Reuters, Facebook Journalism Project Team To Spot Manipulated Media

Reuters and the Facebook Journalism Project are launching a free, online course to help newsrooms spot manipulated media and “deepfakes,” or AI-created media doctored to look real.

The three-part program wants to inform newsrooms on how to “identify and reject manipulated video, pictures and audio to help fight the spread of misinformation."

“Organizations around the world are increasingly alarmed by the spread and impact of misinformation on society. It’s become a major challenge for media organizations as they’re bombarded with user-generated and other third-party content,” stated Jess April, director of strategic partnerships-program management at Reuters. 



April continued: “It’s a threat we at Reuters encounter every day.

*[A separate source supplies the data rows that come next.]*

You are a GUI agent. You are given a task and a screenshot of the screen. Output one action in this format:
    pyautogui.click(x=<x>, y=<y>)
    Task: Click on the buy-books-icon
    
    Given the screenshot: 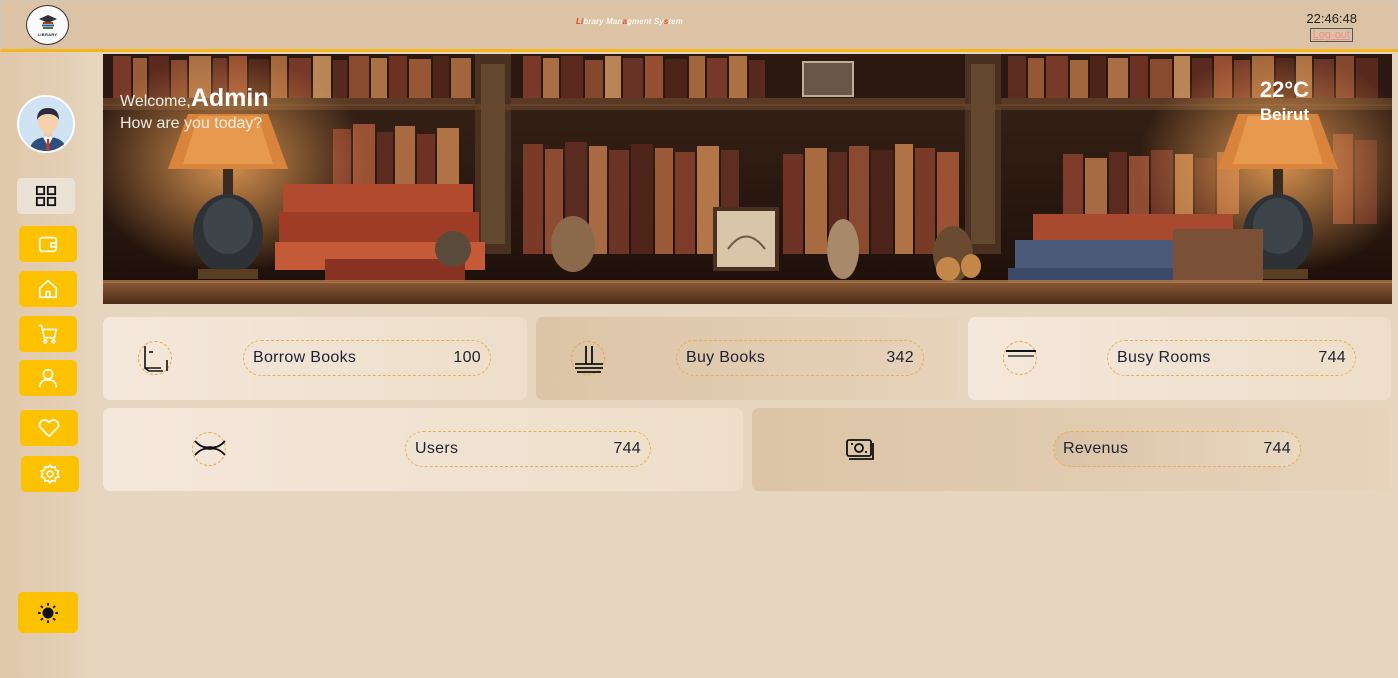 What is the action you would take?
    pyautogui.click(x=588, y=358)
    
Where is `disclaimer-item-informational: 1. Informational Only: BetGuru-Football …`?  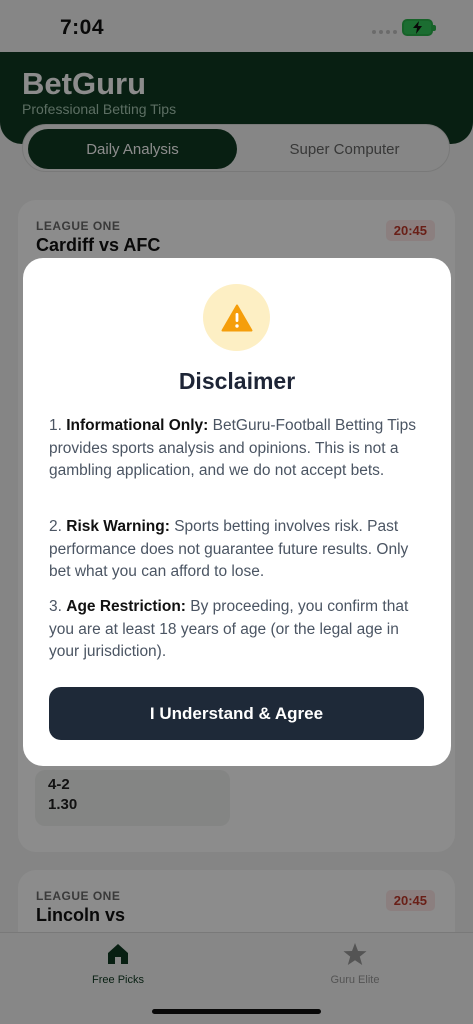 disclaimer-item-informational: 1. Informational Only: BetGuru-Football … is located at coordinates (232, 448).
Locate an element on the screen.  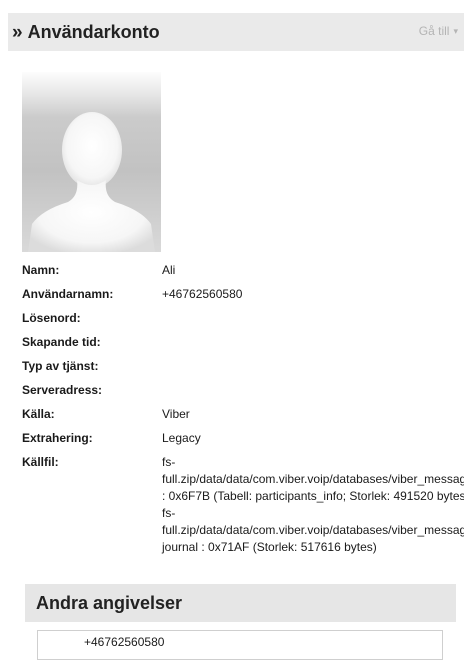
field-value-text: Legacy is located at coordinates (182, 438).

This new course puts that expertise into practice to educate journalists and newsrooms about identifying manipulated media to help stop the spread of misinformation.”

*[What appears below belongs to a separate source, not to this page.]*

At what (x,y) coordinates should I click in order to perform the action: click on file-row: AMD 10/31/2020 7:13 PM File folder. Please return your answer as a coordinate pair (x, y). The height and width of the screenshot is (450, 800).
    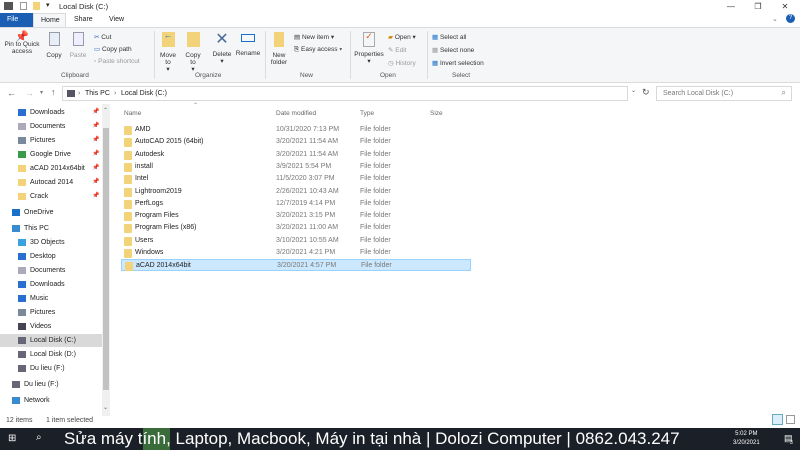
    Looking at the image, I should click on (296, 130).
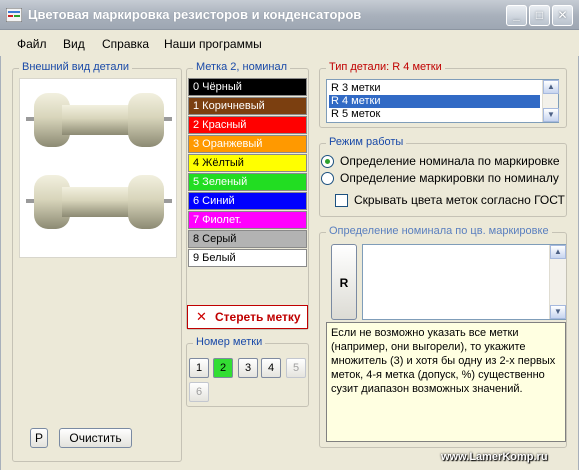  Describe the element at coordinates (271, 368) in the screenshot. I see `band-number-button: 4` at that location.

According to Axios, Facebook is spending six figures to fund the course. It also says Reuters and Facebook will do events and panels in 2020 around the course, available in English, French, Spanish and Arabic. More languages will roll out in 2020.

Some of the most effective forms of misinformation are video and images, because they are easily shared on social media, according to both companies.

"Staged events, recycled video, deceptive editing, tampering and the recent rise of AI-driven ‘deepfakes’ videos all pose a fundamental threat to an informed democracy."

Earlier this year, a video (shared on Facebook) of House Speaker Nancy Pelosi had been edited to slow her speech and make it appear she was slurring her words. It went viral; President Trump himself tweeted (then deleted) a link to the video on Facebook.

Reuters has a team of editors dedicated to authenticating user-generated content. The company says the team “frequently” encounters media taken out of context, mislabeled, edited, staged or manipulated with CGI.

A recent Reuters Institute study found 55% of people worldwide are concerned about their ability to separate what is real and fake on the internet.